Le Maghreb central possédait également entre le IXe et le XIIe siècle des écoles talmudiques qui étaient en relations directes avec Babylone. À Tlemcen, les études juives connurent une période d'épanouissement sous les Almoravides, avant d'être anéanties par les Almohades en 1145 (Jean-Luc Allouche, Jean Laloum, Les Juifs d'Algérie: images et textes, 1987 - books.google.fr).

 

Pendant que se développent les arts et les lettres à Marrakech, un Berbère de l'Anti-Atlas, Ibn Toumert, s'installe dans la casbah de Tin-Mal, dans le Haut Atlas. Convaincu d'être un mahdi, un envoyé de Dieu, Ibn Toumert prêche une réforme religieuse radicale : l'unité de Dieu (Al-Mohad). A sa mort, son disciple, l'Algérois Abd el-Moumen, devient son successeur. Il s'empare de Marrakech en 1147, mettant un terme à la dynastie almoravide, puis entreprend la reconquête du Maroc, de l'Algérie et de l'Espagne au nom d'une profonde réforme des mœurs. A Marrakech, les Almoravides sont massacrés et leurs édifices mis à bas.
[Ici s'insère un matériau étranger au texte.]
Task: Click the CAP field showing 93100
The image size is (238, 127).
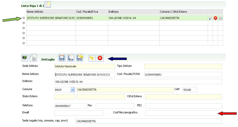Action: [x=190, y=90]
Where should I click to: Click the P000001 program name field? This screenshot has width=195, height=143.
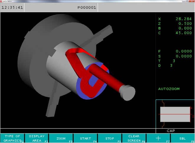(x=87, y=8)
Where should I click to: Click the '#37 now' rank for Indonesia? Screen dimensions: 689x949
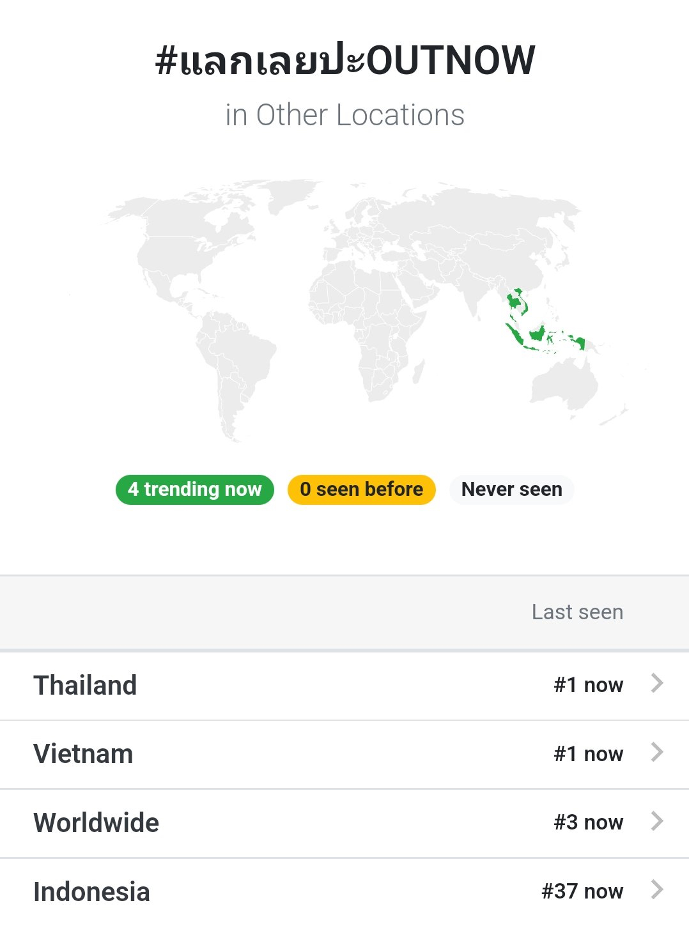tap(582, 891)
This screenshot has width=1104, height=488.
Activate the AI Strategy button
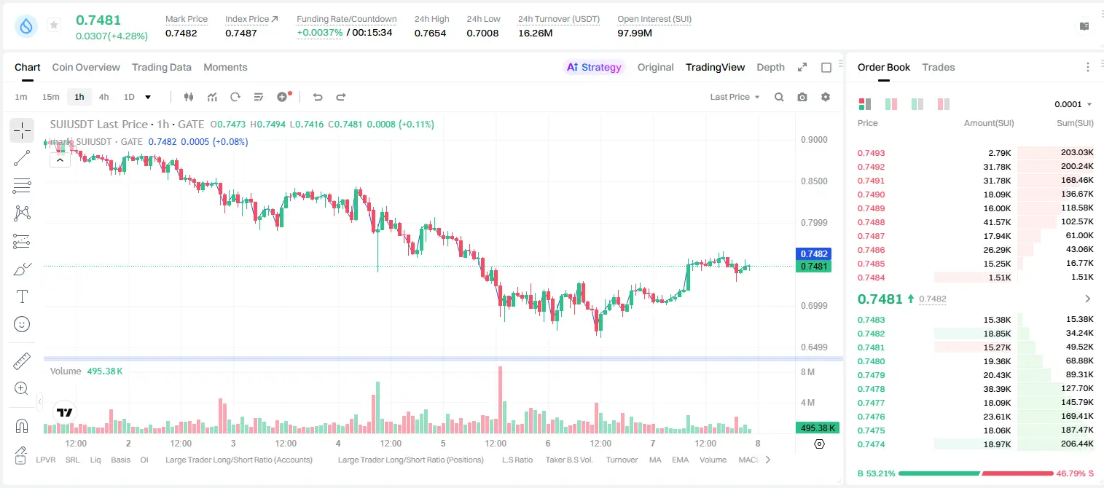tap(594, 67)
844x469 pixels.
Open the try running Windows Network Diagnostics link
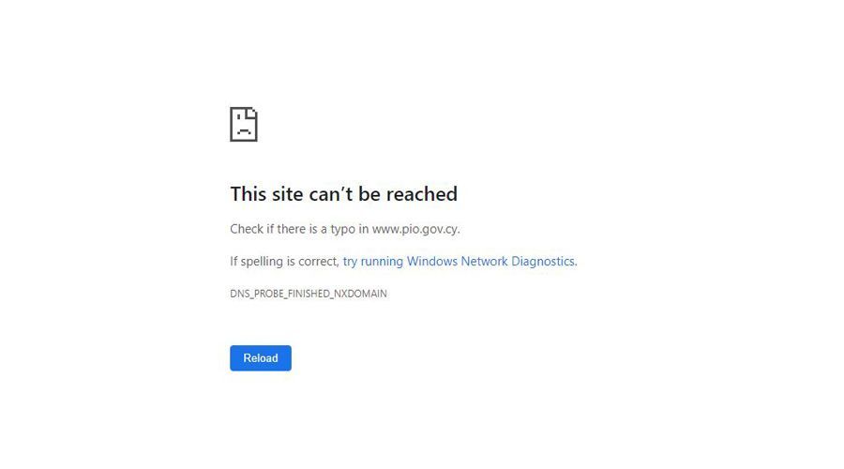point(459,261)
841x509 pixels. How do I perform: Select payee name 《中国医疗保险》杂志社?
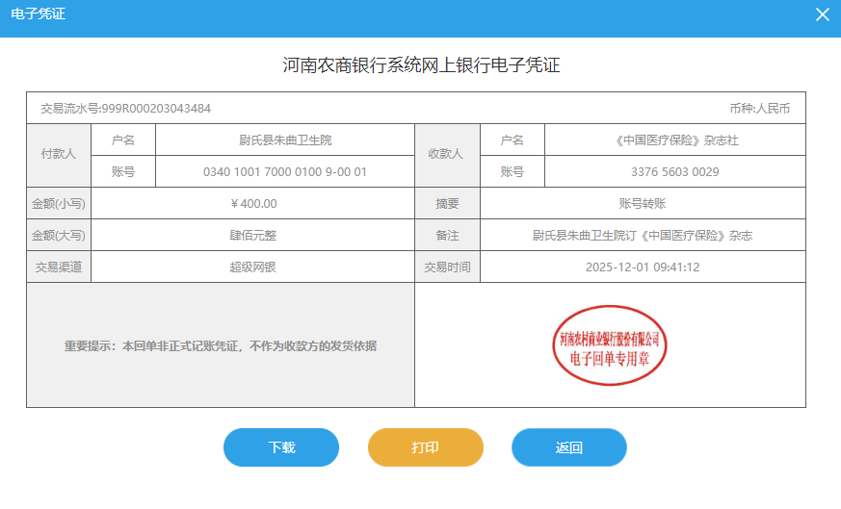pyautogui.click(x=674, y=140)
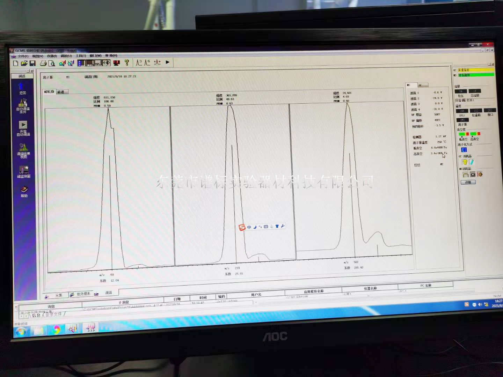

Seule subsiste aujourd'hui une koubba (une coupole), abritant un bassin à ablutions (Guide Marrakech 2018/2019, Petit Futé, 2018 - books.google.fr).

 

La puissance des Almoravides, en Espagne, eut peu de durée. Ayant imposé aux habitants de Cordoue les traitements les plus durs, la capitale de l'empire secoua leur joug et bientôt ils furent obligés de se réfugier aux îles Baléares ou en Afrique (1146 ap. J.-C.). Ils n'avaient pas encore quitté l'Espagne, que déjà les Almohades s'y précipitaient et s'emparaient successivement de Tarifa, d'Algéziras (1144 ap. J.-C.), de Cordoue, de Carmona et de Jaen (1148 ap. J.-C.). A la faveur de cette révolution, les princes chrétiens tombèrent sur Lisbonne, Alméria, Tortose, Mérida et plusieurs autres places fortes (1147-1149 ap. J.-C). Quelques-unes d'entre elles repassèrent bientôt, il est vrai, aux mains des Musulmans; mais ces expéditions n'en fortifièrent pas moins la puissance chrétienne (Paul Émile Delair, Essai sur les fortifications anciennes, ou introduction à l'histoire générale de la fortification des anciens, 1875 - books.google.fr).

 

De 1074 à 1147 il y a bien 73 ans. Cette période de 73 ans 6 mois est aussi la durée d'une centurie complète de 100 quatrains, selon la méthode exposée par ce site.